Officials are trying to determine what caused many inmates to refuse prison-provided breakfasts, lunches and dinners

Wendy Culverwell
Tri-City Herald (Kennewick, Wash.)

CONNELL, Wash. — A food strike by inmates at the prison in Connell entered its sixth day Wednesday as a state official held a series of meetings with prisoner representatives.

Karen Takacs, spokeswoman for the Washington Department of Corrections, said Rob Herzog, the assistant secretary of prisons, is at the Coyote Ridge Corrections Center and held several meetings with what the prison system calls “tier representatives.”

Those are inmates chosen to represent each housing unit in discussions with prison managers.

Takacs said Herzog is trying to determine what caused many of the Coyote Ridge inmates to refuse prison-provided breakfasts, lunches and dinners starting Friday.

The participants have been eating food they bought at the commissary, while the state meals that aren’t eaten are being composted.

1,600 refuse prison food

At Coyote Ridge, the number of people refusing to eat the prison-supplied meals fluctuates daily, but of the 2,065 prisoners, 1,671 refused meals Tuesday.

Gail Eddy, a Tacoma-area resident whose boyfriend is serving a three-year sentence for drug-related crimes, told the Tri-City Herald earlier this week that prisoners are protesting the prepackaged meals, as well being housed with sex offenders and irregular access to yard time.

Eddy said Wednesday her boyfriend reports inmates are encouraged by the prison’s response to their concerns.

She said prisoners have been told they will have the option to move to different cells to avoid being housed with a sex offender or anyone considered a threat.

“Changes are being made slowly,” she told the Herald.

Cold ‘breakfasts boats’

Breakfasts are a key sticking point, she said.

Starting in 2014, the prison began distributing “breakfast boats” at dinner time for prisoners to eat in the morning.

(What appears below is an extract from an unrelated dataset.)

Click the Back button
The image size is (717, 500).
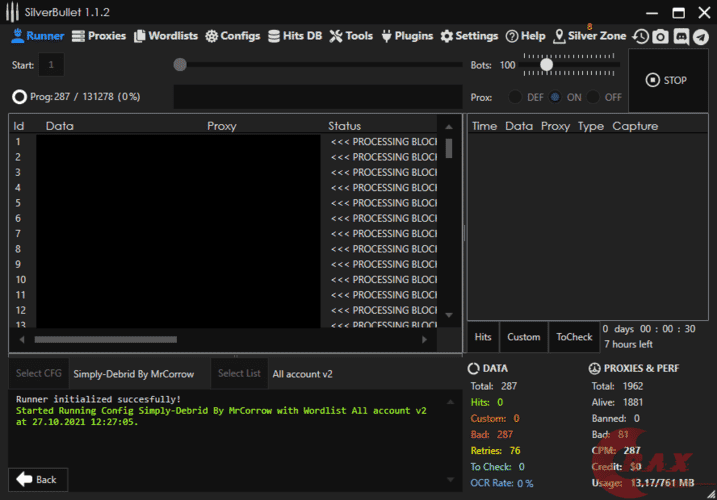point(38,479)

The meal includes a muffin, breakfast bar, peanut butter and jelly sandwich and a packet of oatmeal or cereal and packet of dried milk.

The packaged breakfasts are part of a shift to prepackaged food that began in the 1990s as a cost-saving measure.

Prisons now buy food from the prison-run Correctional Industries with kitchens in Spokane and Connell, delivering to prisons statewide.

Health and medical issue

Word of the food strike inspired more than 220 comments on the Tri-City Herald’s Facebook page. Most were unsympathetic.

“They’ll get over it. Or they won’t. Their choice. This isn’t the Ritz,” wrote one commenter.

“We really need a ‘So What’ Emoji,” said another.

But prison advocates counter that prepackaged meals are packed with sugar, fat and carbohydrates and run counter to the prison systems’ rehabilitation mission.

Prison Voice Washington published a report documenting the lack of access to healthy food in Correcting Food Policy in Washington Prisons in 2016.

The report concludes that food served and sold to the 18,000 people incarcerated in Washington state prisons will lead to unnecessary health issues and costly medical care. The system violates an executive order that set healthy nutrition guidelines for state institutions, it said.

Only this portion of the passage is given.